La rétrocession du Camp de Gaulle aux autorités gabonaises s’inscrit, selon lui, dans une démarche de partenariat équilibré, loin des tensions observées dans d’autres pays de la région. Cette approche s’applique également à la proposition américaine concernant l’accueil de migrants expulsés des États-Unis : le président a clairement indiqué que cet accord ne servirait pas les intérêts de son pays.

L’héritage du pouvoir et l’alternance démocratique

L’entretien a également été l’occasion d’évoquer l’ancien président Ali Bongo Ondimba. Dans un ton mesuré, le chef de l’État a évoqué son état de santé et suggéré que les responsabilités des dérives du régime précédent devaient être recherchées ailleurs.

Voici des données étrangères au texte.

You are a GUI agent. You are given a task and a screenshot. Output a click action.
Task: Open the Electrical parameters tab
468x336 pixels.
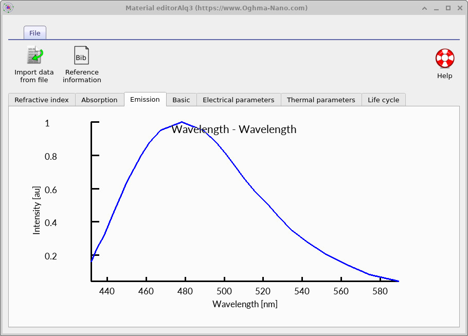point(238,100)
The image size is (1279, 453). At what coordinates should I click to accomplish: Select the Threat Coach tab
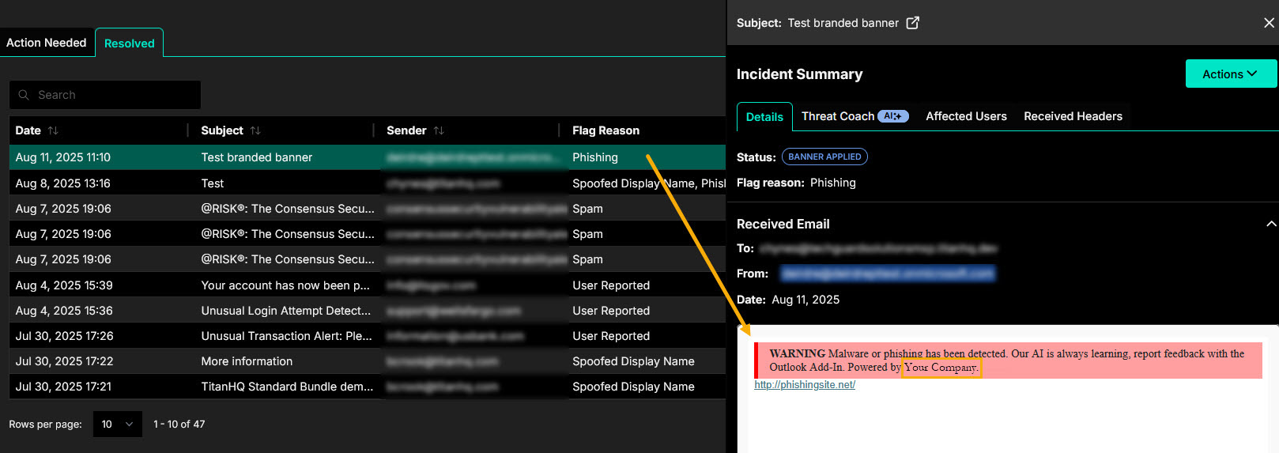[838, 116]
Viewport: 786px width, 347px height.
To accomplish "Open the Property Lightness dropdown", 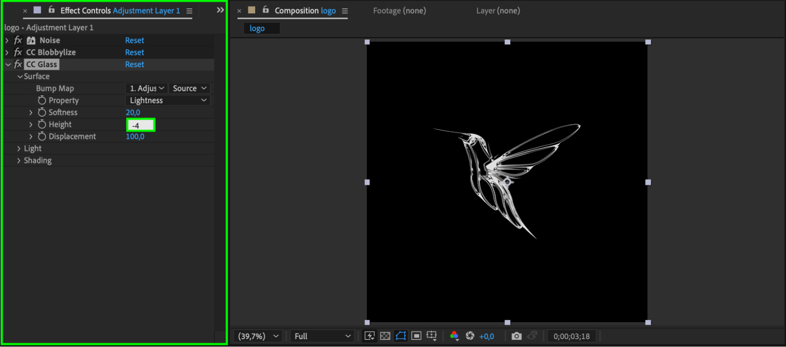I will (x=168, y=101).
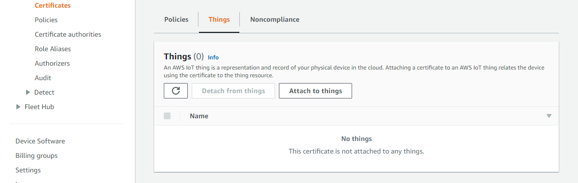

Mais c’est surtout sa réponse sur l’avenir du pouvoir qui a retenu l’attention. Dans une région où les mandats prolongés et les successions familiales sont fréquents, Brice Clotaire Oligui Nguema a affirmé qu’aucune dynastie politique ne porterait son nom. Pour lui, le principe d’un septennat renouvelable une seule fois est un acquis inaliénable, s’inscrivant dans une nouvelle architecture institutionnelle centrée sur l’alternance démocratique.

Un pouvoir sous surveillance

Au-delà des annonces et des déclarations, cet entretien révèle la doctrine politique qui structure désormais l’action du pouvoir gabonais : souveraineté économique, transformation locale des ressources, rééquilibrage des partenariats internationaux, réformes progressives des infrastructures et engagement en faveur de l’alternance démocratique.

La véritable épreuve réside désormais dans l’exécution. Si le président bénéficie encore d’un capital politique solide, les attentes de la population restent immenses. Les Gabonais jugeront moins les promesses que les résultats concrets. Un an après son accession au pouvoir, Brice Clotaire Oligui Nguema a choisi de défendre une ambition simple : celle d’un État déterminé à reprendre le contrôle de son destin économique et politique. L’avenir dira si cette vision peut se concrétiser en une réalité pérenne.